Nunca suspeitei até que a médica pôs a hipótese de estar grávida. A altura não
podia ter sido pior. O meu avô morreu no mesmo dia. Nessa altura estava grávida
de seis semanas. O meu namorado disse logo: «Sabes o que tens de fazer.»
Fui ao hospital de Santa Maria à consulta da IVG, como eles
dizem. A enfermeira foi simpática e ajudou-me a preencher um questionário sobre
a situação socioeconómica e familiar. Estava a viver sozinha, sem sustento
próprio. Senti que não era capaz de ter o bebé. Não havia outra maneira, senti
muita pressão do meu namorado. Não via outra opção. Eu estava bastante afastada
da Igreja e da minha família. Não estive com nenhum psicólogo nem ninguém me
falou de apoios. Foi tudo muito rápido porque já estava de oito semanas. Agora
pensando nisso gostava de ter descoberto que estava grávida mais tarde…
Fiz a ecografia e a médica disse-me: «Sabe que está de
oito semanas?» Foi rude, mas nem me lembro se vi a ecografia. Vim para casa
pensar durante três dias. Não me lembro de nada desses dias. Na altura estava
com uma depressão que foi diagnosticada só mais tarde.
Passados
esses dias, a enfermeira mandou-me sentar na marquesa. O médico apareceu logo
de seguida, deu-me um comprimido para tomar e outro para tomar dali a x horas e
que aquilo ia doer. Era como se fosse um período normal. Tive de chamar uma
amiga para me ajudar. Não conseguia estar sozinha. Tive dores fortes, são
contrações, e hemorragias grandes. Sozinha era bem possível que tivesse
desmaiado.
Agora tenho
uma ideia mais amadurecida do que na altura e sei que se tivesse falado com
alguns familiares e amigos tudo teria sido diferente e poderia ter avançado…
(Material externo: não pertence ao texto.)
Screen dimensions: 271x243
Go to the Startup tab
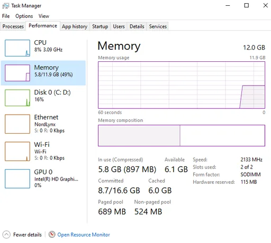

Durante algum tempo enterrei o assunto. Foi como se não
tivesse acontecido nada. Foi como um anestésico em todo o assunto. Eu não
tocava no assunto e ninguém à minha volta tocava no assunto. Só quando comecei
a ir a um grupo de jovens é que tudo veio à tona. Foi um choque. Não me
conseguia perdoar. Já me tinha confessado e mesmo assim era uma coisa que me
pesava e que me magoava. (...)
Estou em
processo de pacificação. Está muito melhor, mas em processo. Lembro-me com mais
carinho do dia em que descobri que estava grávida. É um bocadinho difícil
dizer… são dois… filhas ou filhos.
O primeiro
aborto que fiz tinha 16 anos. O comprimido era exatamente o mesmo. É o que me
lembro: o comprimido era igualzinho. É a coisa de que melhor me recordo. Nessa
altura estive mais tempo em casa, porque era mais miúda e o meu pai não queria
que ninguém soubesse.
Quando fui fazer o segundo não pensei no primeiro. Já tinham
passado três anos e já estava afastada da Igreja há muito tempo. Tinha
adormecido os valores que tinha. Não sei bem explicar. É como se fechasse a
minha vida num baú a sete chaves e “fica aí quietinho”.
Eu estava
muito perdida. Não o queria fazer, mas não tinha nada a dizer porque tinha só
16 anos. O meu namorado fez uma cena horrível e o meu pai disse que o melhor a
fazer era abortar, o que para mim foi um choque porque ia contra tudo aquilo
que ele me tinha ensinado e todos os valores que a minha família tinha. Tentei
confessar-me, mas apanhei o padre desprevenido e não reagiu da melhor maneira.
Aquilo assustou-se e acabou por levar a um afastamento. Acabei por esconder
memórias e quando fui fazer o segundo quase nem pensei no primeiro, porque
estava bastante enterrado.
Quando
voltou tudo, voltou também este primeiro. Foi um embate jeitoso.